--- BEGIN Provided records ---
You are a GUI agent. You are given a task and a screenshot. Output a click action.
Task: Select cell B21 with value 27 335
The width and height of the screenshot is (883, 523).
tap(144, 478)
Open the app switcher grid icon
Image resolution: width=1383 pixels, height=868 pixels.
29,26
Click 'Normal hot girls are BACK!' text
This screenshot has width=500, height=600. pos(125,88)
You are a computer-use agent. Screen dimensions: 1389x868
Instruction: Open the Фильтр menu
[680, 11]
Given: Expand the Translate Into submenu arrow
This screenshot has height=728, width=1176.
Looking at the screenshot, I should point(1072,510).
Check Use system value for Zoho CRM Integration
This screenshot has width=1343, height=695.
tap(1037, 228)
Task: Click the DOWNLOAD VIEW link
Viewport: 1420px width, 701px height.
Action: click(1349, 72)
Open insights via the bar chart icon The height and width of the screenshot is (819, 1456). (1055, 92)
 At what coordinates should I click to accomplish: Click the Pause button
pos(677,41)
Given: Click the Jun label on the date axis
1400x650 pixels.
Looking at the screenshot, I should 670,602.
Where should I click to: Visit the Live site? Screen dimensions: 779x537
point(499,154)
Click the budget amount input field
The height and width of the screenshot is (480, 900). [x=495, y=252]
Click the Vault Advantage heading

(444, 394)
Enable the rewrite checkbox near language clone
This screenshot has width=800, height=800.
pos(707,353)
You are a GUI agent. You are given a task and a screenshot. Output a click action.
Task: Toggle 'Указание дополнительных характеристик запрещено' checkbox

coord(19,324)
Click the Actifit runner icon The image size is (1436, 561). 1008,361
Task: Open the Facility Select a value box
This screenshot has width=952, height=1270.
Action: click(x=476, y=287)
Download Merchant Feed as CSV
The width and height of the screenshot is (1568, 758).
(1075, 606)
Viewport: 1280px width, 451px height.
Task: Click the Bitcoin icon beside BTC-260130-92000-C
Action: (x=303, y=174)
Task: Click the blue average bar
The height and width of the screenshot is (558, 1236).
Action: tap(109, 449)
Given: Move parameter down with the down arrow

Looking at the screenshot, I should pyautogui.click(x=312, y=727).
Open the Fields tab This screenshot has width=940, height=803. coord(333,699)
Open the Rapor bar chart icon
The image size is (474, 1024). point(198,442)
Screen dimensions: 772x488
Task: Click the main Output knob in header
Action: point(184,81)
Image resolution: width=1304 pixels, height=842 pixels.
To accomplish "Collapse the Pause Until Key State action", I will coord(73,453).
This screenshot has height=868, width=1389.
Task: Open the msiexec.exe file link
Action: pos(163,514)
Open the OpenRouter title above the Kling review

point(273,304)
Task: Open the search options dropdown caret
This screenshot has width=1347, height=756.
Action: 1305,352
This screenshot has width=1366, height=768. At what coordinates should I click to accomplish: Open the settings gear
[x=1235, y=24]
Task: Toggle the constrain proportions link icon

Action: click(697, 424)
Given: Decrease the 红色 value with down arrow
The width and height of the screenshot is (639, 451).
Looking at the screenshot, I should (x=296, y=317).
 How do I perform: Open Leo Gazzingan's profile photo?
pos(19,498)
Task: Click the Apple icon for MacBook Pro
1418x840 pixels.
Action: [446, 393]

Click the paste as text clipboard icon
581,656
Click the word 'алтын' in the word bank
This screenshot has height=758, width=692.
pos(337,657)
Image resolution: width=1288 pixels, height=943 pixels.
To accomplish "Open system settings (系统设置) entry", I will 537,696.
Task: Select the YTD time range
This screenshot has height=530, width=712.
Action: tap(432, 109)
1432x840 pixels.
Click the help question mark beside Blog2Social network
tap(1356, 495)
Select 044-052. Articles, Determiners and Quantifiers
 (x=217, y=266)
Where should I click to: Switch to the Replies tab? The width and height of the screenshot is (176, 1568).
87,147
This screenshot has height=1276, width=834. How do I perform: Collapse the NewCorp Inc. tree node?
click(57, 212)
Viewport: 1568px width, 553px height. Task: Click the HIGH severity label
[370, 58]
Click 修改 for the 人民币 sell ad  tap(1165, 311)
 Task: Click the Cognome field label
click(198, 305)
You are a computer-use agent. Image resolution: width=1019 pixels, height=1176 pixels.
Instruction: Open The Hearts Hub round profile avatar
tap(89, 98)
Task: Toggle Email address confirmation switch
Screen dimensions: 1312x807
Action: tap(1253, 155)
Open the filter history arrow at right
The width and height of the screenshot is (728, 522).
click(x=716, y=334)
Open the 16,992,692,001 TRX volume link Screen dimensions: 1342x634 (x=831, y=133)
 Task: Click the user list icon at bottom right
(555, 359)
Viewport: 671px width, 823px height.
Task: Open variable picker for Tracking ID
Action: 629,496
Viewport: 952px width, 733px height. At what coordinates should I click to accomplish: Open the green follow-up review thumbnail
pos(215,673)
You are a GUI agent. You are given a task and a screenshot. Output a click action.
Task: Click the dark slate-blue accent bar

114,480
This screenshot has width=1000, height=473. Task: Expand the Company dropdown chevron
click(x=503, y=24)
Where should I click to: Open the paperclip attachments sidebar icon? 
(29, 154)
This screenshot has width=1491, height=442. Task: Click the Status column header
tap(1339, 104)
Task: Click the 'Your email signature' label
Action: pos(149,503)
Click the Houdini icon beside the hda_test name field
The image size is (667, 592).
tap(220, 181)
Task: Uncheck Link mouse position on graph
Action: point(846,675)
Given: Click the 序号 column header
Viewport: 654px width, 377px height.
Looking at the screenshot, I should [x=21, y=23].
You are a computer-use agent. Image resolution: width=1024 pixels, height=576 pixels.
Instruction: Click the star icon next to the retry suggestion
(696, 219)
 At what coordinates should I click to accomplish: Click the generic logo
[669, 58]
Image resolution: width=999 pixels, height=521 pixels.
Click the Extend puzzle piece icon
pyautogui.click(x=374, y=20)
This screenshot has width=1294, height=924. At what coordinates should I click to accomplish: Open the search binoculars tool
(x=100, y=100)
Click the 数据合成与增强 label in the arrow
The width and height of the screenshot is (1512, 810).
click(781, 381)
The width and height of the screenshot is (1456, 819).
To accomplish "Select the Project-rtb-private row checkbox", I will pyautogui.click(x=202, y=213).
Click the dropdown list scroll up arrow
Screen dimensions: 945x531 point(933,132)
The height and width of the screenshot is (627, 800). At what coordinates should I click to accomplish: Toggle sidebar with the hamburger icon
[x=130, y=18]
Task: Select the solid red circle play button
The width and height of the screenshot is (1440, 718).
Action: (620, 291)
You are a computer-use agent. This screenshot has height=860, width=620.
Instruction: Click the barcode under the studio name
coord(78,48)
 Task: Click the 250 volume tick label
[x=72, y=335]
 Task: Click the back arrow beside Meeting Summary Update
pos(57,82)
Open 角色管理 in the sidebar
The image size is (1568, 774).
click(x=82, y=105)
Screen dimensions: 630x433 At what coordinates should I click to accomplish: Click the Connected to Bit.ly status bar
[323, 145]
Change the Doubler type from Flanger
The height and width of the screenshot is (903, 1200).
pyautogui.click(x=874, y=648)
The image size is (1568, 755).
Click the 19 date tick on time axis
--- END Provided records ---
▸ **The request**
Rewrite the records from the very first line through the line that has "point(499,154)", changing "Screen dimensions" to "Display size" and keeping everything else the same.

▸ **Written solution**
You are a GUI agent. You are given a task and a screenshot. Output a click action.
Task: Select cell B21 with value 27 335
The width and height of the screenshot is (883, 523).
tap(144, 478)
Open the app switcher grid icon
Image resolution: width=1383 pixels, height=868 pixels.
29,26
Click 'Normal hot girls are BACK!' text
This screenshot has width=500, height=600. pos(125,88)
You are a computer-use agent. Display size: 1389x868
Instruction: Open the Фильтр menu
[680, 11]
Given: Expand the Translate Into submenu arrow
This screenshot has height=728, width=1176.
Looking at the screenshot, I should point(1072,510).
Check Use system value for Zoho CRM Integration
This screenshot has width=1343, height=695.
tap(1037, 228)
Task: Click the DOWNLOAD VIEW link
Viewport: 1420px width, 701px height.
Action: click(1349, 72)
Open insights via the bar chart icon The height and width of the screenshot is (819, 1456). (1055, 92)
 At what coordinates should I click to accomplish: Click the Pause button
pos(677,41)
Given: Click the Jun label on the date axis
1400x650 pixels.
Looking at the screenshot, I should 670,602.
Where should I click to: Visit the Live site? Display size: 779x537
point(499,154)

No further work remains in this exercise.